Proceedings of Higher Education Institutions. Textile Industry Technology
- Discipline: Textile engineering, materials science
- Language: English, Russian
- Edited by: Evgeniy Vladimirovich Rumyantsev

Publication details
- History: 1957–present
- Frequency: Bimonthly

Standard abbreviations
- ISO 4: Proc. High. Educ. Inst., Text. Ind. Technol.

Indexing
- CODEN: IVTTAF
- ISSN: 0021-3497
- LCCN: 61029772
- OCLC no.: 4068380

Links
- Journal homepage; Online archive;

= Proceedings of Higher Education Institutions. Textile Industry Technology =

The Proceedings of Higher Education Institutions. Textile Industry Technology (Russian: Известия высших учебных заведений. Технология текстильной промышленности) is a bimonthly peer-reviewed scientific journal covering research on textile and light industry technology.
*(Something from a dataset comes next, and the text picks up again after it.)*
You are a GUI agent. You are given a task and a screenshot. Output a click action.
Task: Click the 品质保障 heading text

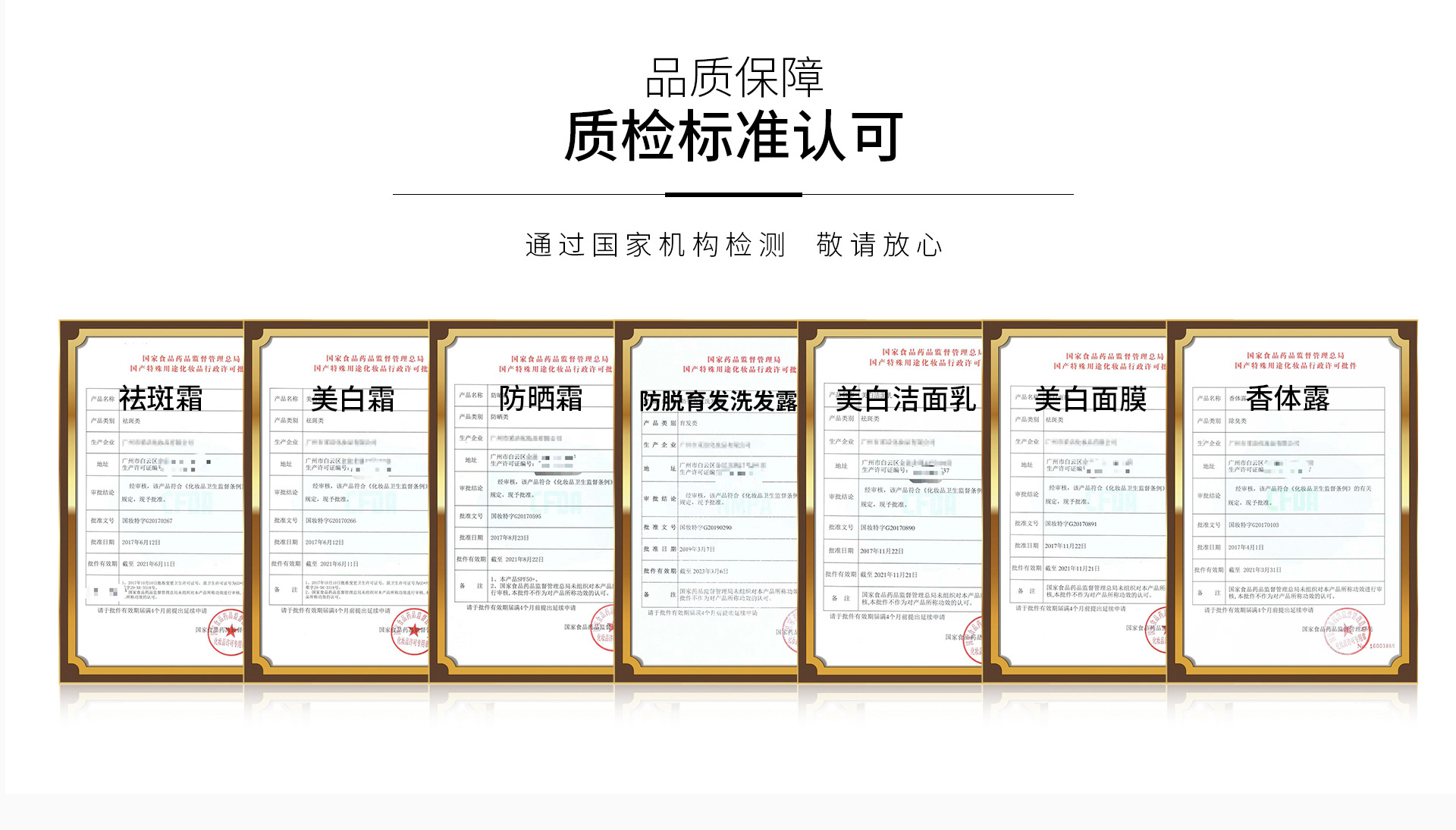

It was established in 1957 and publishes studies on innovations in textile production processes, the development of new materials, ecological and energy-saving technologies, and engineering applications in textile manufacturing.

==Abstracting and indexing==
The journal is abstracted and indexed in the Russian Science Citation Index, Scopus, and Chemical Abstracts Service.